There are, of course, several dispute resolution mechanisms available under the tax law even today, but these take too long and are usually ineffective. Which is why, the number of cases pending at various levels were a staggering 2.67 lakh at the end of FY13—1,99,390 with the CIT (Appeals), 31,015 at the ITAT level, 31,230 with the High Courts and 5,808 cases in the Supreme Court. How time-consuming this is can be gauged from a Ficci study that found even passing a simple order by an assessing officer takes 1-2 years, a case at the CIT (appeals) level normally takes 3-4 years for resolution but could go on for up to 6-8 years, the ITAT takes 2-3 years or even longer while cases take 3-5 years at the high court level (they can, though, last 8-10 years on occasion) and another 4-7 years at the Supreme Court—since, due to the process of appeals, much of this happens sequentially, the torture for assessees is apparent.
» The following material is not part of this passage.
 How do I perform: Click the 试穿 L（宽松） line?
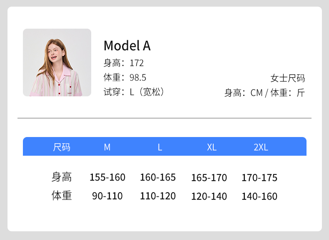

As for alternate dispute resolution mechanisms like the Authority for Advance Ruling (AAR), Settlement Commission and Dispute Resolution Panel (DRP), as the TARC points out, they are both weak and limited in scope. Only non-resident taxpayers and specified categories of resident taxpayers can approach AAR and its rulings can be challenged in the High Court; the Settlement Commission can only take up those cases which are pending at the assessing officer level and have not reached the appeal stage (this is also just a once-in-a-lifetime opportunity for taxpayers), and the DRP is seen as just an extension of the assessment mechanism. Finance minister Jaitley would do well to create a separate dispute resolution vertical in the CBDT with a strong pre-dispute consultation mechanism, a 3-member independent commissioners’ panel to decide on cases, strict adherence to a time-bound resolution process in the ADRs, and a capable TDRC.
But, the real clincher could be the amendment of the present tax legislation to incorporate internationally-accepted best practices of alternate dispute resolution, such as arbitration, conciliation, mediation, negotiation, that could be utilised before a tax demand is raised and will not be subject to any further appeal by any of the parties.